Olivier Mouton

Budget : la « recette belge » a ses limites

Olivier Mouton Journaliste

Le gouvernement Di Rupo a bouclé son budget et accouché d’un mini plan de relance, mais il se divise sur le coût salarial. Oui, un Belge a reçu le prix Nobel, mais le chemin vers le vrai redressement est encore long.

Dans la stratégie de communication mise en oeuvre par le Premier ministre Di Rupo pour vanter les vertus du modèle belge, mardi fut encore un jour de gloire. Le prix Nobel de Physique attribué au professeur François Englert a permis aux services du Premier de claironner: « Chaque fois qu’une personnalité belge est récompensée, c’est tout bénéfice pour l’image du pays.

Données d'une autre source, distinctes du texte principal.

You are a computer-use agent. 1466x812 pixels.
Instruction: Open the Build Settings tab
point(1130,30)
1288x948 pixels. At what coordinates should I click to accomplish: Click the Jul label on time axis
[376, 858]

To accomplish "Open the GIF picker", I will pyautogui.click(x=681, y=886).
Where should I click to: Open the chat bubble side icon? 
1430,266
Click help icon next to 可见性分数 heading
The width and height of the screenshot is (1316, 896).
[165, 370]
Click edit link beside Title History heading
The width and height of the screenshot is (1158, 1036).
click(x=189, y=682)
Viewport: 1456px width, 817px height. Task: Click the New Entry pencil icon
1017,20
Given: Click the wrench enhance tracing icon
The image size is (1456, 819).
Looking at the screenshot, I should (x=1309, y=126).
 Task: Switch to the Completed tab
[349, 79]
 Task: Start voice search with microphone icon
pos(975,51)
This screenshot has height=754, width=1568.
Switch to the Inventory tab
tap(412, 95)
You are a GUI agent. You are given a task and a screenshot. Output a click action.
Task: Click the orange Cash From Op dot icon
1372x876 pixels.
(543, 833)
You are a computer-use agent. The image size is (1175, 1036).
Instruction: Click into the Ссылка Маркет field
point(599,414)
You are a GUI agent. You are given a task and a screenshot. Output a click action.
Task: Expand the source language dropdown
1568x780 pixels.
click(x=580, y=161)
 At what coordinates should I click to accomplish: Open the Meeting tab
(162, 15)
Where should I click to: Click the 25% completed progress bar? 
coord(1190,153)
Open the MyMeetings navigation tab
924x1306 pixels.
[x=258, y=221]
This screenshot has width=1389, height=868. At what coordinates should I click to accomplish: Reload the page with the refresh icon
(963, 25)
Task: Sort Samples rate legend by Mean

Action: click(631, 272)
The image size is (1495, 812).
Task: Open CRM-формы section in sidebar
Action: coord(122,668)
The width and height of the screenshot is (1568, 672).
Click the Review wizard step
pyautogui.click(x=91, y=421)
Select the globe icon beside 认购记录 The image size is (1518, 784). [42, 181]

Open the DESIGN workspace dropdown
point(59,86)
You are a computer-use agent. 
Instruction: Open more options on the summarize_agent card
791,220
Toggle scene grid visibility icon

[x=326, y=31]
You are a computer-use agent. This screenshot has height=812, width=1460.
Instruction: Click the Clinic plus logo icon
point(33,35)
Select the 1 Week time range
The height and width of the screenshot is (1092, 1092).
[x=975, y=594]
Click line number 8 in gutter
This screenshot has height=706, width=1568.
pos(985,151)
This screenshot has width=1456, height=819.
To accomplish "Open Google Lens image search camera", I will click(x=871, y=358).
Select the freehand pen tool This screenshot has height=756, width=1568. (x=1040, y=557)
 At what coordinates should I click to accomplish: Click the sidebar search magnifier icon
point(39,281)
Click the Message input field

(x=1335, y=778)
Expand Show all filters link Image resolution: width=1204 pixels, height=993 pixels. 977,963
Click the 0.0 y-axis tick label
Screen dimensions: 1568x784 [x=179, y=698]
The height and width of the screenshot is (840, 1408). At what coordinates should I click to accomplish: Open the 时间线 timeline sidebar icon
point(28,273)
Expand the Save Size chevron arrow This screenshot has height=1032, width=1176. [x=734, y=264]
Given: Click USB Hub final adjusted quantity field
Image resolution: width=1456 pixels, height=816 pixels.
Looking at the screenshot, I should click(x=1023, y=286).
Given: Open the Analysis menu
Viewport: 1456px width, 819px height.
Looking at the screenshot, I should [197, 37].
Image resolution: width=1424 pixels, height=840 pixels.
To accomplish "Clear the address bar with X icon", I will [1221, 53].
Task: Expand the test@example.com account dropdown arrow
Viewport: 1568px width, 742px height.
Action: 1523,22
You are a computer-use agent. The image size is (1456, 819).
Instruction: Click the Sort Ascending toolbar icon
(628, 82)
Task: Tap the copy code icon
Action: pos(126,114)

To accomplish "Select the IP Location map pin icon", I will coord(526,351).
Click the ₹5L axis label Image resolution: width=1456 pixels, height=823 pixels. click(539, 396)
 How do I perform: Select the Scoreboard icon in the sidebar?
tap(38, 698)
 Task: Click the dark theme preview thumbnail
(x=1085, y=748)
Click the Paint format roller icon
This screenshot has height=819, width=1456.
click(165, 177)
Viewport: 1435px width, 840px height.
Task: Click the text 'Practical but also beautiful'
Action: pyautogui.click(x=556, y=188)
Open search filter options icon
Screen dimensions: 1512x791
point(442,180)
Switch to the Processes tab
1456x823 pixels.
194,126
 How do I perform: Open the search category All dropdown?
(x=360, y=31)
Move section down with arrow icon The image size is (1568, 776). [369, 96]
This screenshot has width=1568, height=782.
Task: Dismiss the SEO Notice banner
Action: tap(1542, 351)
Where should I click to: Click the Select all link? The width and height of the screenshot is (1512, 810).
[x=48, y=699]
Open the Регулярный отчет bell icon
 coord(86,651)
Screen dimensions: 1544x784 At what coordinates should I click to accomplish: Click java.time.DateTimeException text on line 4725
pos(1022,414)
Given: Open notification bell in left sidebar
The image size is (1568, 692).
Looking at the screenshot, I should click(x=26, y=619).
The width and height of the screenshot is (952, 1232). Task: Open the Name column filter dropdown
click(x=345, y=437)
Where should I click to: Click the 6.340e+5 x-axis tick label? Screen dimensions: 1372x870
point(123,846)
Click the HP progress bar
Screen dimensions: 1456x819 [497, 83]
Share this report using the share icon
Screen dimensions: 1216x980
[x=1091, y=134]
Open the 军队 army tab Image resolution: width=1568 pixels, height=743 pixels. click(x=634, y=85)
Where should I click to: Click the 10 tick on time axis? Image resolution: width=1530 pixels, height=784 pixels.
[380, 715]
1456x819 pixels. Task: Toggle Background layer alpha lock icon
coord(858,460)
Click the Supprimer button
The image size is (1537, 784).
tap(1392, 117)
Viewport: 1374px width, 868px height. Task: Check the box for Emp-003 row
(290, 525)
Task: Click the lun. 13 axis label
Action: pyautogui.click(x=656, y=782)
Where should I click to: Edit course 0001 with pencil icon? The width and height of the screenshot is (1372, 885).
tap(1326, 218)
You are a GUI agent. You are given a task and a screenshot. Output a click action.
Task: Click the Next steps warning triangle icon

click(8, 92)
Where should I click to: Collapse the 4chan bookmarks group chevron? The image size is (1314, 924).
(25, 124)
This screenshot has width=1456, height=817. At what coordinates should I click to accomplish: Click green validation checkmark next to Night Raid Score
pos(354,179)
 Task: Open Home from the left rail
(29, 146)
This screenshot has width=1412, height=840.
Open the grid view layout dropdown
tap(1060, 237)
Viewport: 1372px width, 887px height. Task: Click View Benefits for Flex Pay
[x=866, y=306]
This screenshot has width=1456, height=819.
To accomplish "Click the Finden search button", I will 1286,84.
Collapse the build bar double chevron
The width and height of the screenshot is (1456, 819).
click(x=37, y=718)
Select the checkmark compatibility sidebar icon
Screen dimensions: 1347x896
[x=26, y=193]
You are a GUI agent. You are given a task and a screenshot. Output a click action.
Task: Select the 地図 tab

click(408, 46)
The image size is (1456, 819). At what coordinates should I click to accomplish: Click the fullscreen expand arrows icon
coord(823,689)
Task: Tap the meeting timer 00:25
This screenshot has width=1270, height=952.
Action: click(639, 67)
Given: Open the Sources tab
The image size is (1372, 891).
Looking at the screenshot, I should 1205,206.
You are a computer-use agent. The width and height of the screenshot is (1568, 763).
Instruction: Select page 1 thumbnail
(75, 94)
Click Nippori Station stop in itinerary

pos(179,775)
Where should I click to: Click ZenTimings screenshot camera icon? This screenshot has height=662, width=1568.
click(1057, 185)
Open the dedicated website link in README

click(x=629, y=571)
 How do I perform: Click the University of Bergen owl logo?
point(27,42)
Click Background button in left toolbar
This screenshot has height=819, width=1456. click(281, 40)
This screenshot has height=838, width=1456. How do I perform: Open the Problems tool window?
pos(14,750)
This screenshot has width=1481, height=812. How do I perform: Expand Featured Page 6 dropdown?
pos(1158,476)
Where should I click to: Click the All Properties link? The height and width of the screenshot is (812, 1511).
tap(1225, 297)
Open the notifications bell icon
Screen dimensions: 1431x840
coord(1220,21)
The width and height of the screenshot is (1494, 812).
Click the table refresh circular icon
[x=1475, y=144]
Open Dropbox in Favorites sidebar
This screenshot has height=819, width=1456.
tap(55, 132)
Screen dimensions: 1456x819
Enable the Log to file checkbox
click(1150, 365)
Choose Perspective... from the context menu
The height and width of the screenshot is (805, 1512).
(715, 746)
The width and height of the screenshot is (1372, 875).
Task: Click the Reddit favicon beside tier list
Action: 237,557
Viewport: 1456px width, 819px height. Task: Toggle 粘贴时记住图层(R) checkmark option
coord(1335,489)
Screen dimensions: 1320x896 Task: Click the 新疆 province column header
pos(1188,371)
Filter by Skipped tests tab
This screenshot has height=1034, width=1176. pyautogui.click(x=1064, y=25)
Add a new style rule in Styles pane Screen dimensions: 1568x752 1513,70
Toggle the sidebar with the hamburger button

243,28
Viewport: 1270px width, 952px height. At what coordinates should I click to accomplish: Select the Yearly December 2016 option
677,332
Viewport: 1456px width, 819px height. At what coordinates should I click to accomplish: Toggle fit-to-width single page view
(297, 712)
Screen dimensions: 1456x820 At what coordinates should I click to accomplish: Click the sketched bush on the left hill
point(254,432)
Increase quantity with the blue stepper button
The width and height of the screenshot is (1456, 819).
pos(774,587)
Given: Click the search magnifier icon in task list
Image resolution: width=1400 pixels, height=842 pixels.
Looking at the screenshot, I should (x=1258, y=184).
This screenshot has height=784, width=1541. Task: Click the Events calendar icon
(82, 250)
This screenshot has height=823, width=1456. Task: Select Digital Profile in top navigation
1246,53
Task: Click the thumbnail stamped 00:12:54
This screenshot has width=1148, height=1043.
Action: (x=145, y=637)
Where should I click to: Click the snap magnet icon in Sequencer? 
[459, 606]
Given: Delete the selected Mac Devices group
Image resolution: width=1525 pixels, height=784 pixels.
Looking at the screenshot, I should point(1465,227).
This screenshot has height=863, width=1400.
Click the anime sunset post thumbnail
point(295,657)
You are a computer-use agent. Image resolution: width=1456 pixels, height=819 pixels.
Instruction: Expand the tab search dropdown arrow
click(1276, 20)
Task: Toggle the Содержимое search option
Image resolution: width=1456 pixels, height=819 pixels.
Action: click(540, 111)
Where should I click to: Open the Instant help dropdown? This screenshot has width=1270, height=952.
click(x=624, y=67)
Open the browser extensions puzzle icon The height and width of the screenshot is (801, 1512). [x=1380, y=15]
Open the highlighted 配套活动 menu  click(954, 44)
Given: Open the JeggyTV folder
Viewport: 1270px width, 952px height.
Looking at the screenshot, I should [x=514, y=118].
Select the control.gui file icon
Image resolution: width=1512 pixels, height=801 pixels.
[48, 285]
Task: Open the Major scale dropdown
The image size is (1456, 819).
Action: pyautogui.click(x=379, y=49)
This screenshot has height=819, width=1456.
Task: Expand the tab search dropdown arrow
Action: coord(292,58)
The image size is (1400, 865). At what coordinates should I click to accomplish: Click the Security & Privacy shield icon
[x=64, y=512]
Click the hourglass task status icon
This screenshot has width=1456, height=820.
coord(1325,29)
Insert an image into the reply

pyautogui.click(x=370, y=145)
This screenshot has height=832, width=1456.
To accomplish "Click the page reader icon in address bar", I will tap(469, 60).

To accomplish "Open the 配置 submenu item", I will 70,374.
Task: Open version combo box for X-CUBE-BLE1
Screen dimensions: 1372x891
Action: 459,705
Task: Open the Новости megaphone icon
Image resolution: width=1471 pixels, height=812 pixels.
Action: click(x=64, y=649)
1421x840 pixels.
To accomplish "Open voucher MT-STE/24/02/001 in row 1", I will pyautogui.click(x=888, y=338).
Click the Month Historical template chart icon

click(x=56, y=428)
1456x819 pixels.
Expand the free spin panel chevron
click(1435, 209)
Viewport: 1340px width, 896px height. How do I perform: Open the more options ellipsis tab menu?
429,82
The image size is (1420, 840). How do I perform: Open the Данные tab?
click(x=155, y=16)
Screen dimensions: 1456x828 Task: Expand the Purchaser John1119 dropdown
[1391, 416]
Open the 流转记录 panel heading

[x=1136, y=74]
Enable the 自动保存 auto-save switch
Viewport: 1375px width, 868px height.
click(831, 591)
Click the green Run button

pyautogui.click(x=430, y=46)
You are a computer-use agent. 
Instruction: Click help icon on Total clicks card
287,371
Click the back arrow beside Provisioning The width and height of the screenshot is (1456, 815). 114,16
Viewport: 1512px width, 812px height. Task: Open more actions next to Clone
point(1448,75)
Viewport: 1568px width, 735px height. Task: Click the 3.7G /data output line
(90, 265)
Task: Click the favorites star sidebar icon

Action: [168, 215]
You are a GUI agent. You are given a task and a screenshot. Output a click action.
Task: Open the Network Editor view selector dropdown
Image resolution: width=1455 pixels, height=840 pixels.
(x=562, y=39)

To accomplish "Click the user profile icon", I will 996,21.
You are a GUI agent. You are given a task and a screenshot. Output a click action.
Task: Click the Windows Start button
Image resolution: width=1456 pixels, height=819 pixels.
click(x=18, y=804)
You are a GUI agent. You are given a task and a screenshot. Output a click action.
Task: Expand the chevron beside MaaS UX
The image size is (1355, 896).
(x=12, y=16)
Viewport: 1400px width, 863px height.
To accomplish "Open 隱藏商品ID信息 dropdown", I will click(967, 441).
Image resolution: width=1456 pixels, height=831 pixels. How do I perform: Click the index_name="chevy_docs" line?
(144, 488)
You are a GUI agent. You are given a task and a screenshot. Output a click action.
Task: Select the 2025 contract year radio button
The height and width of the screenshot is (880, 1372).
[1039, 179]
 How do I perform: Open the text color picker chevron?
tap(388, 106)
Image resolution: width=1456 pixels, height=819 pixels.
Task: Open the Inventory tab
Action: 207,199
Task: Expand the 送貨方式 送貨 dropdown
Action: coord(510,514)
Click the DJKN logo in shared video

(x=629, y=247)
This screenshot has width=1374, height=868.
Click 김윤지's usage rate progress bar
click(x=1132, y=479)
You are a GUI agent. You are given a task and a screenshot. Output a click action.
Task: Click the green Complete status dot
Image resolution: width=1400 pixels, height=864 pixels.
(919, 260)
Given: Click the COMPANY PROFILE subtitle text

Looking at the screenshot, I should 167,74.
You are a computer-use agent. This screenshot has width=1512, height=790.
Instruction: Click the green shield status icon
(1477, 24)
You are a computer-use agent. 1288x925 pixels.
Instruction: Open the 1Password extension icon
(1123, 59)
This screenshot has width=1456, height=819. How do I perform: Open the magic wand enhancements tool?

Et en l’occurrence, un prix Nobel, c’est le top absolu! » Le tout alors que le pays tout entier se prépare avec frénésie pour les deux matchs décisifs pour la qualification au Brésil que les Diables rouges joueront ces vendredi et mardi en Croatie et contre le Pays de Galles. Certains membres du gouvernement fédéral – Melchior Wathelet en tête – ont même donné de leur personne en posant avec des supporters, affublés du maillot national.

Plus aride: le Premier ministre a présenté hier soir un accord sur le budget 2014. Le travail avait déjà été bien entamé cet été et il ne s’agissait pas de l’épure la plus compliquée depuis le début de la législature. Résultat ? 439 millions d’euros ont été « économisés ». En outre, 236 millions d’euros ont également été dégagés pour soutenir un plan de relance. Un nouveau cocorico! Elio Di Rupo d’y aller de son refrain (connu) des derniers mois: « C’est la recette belge: un mixte entre économies budgétaires, soutien au pouvoir d’achat et soutien aux entreprises. » Le modèle B, que le gouvernement défendra avec force devant les électeurs, c’est celui-là!

La « recette belge » nous promet de beaux jours! Voire. Car elle a ses limites.

Tout d’abord, les « économies » budgétaires sont parfois un trompe-l’oeil, car elles contiennent aussi des recettes nouvelles ou des non-dépenses. Quand le fédéral affirme avoir économisé plus de 20 milliards depuis le début de la législature, il pousse le bouchon un peu loin. « Ces chiffres qui vous mentent », ce sera d’ailleurs le dossier de couverture de votre magazine cette semaine.

Ensuite, le plan de relance est mini – mini. Il a certes le mérite d’exister dans les circonstances actuelles de crise, mais ces moyens supplémentaires ne contribueront qu’à la marge à aider notre pays à se redresser: 95 millions aux PME, à l’industrie, 49 millions à la création d’emplois… Ce n’est pas Byzance. L’ère des cadeaux électoraux facile est révolue.

Surtout, l’équipe Di Rupo n’a pas réussi à s’entendre au sujet d’un point très important: la réforme de la loi de 1996 balisant les salaires. En court, il s’agit de rattraper notre déficit de compétitivité par rapport aux pays voisins (Pays-Bas, France et Allemagne). Notre handicap salarial se situerait entre 5,1 % selon le Conseil central de l’économie et 16 % selon le patronat. C’est le premier hiatus: les partenaires de la majorité, hétéroclite puisqu’elle rassemble les trois principales familles du pays, ne s’entendent pas sur les chiffres qui, souvent, disent ce que l’on veut leur faire dire. Les divergences idéologiques entre libéraux flamands et socialistes francophones, pour donner le spectre dans son entièreté, empêchent par ailleurs de conclure sur le fond: l’Open VLD De Croo s’arc-boute sur un gel des salaires pur et simple, la PS Onkelinx veut autoriser des augmentations salariales lorsque le dérapage est limité.

Ce ne sont là que des débats normaux dans une coalition, qui atterriront sans doute dans les prochains jours, mais ils témoignent de la difficulté de mettre en place des réformes structurelles d’envergure au sein d’une équipe aux sensibilités à ce point différentes. A fortiori alors que se profile la « mère de toutes les élections », dans huit petits mois. Et ce alors que le FMI annonce une nouvelle période d’incertitude mondiale avec un recul de la croissance quasi généralisé.

Or, on sait les enjeux prioritaires pour les prochains mois: réforme fiscale, gestion du coût du vieillissement de la population, atterrissage d’une réforme de l’État qui ne sera financièrement pas neutre… Sans oublier une N-VA en embuscade avec ses projets confédéralistes.

Stromae était magnifique sur la Grand-Place, parlant dans les deux principales langues nationales. François Englert était somptueux d’humilité en recevant son prix Nobel. Les Diables rouges, espérons-le, sauront trouver les clés de la qualification avec brio.

Mais bien des hypothèques pèsent encore sur les sourires à répétition du Premier ministre et la désormais fameuse « recette belge ».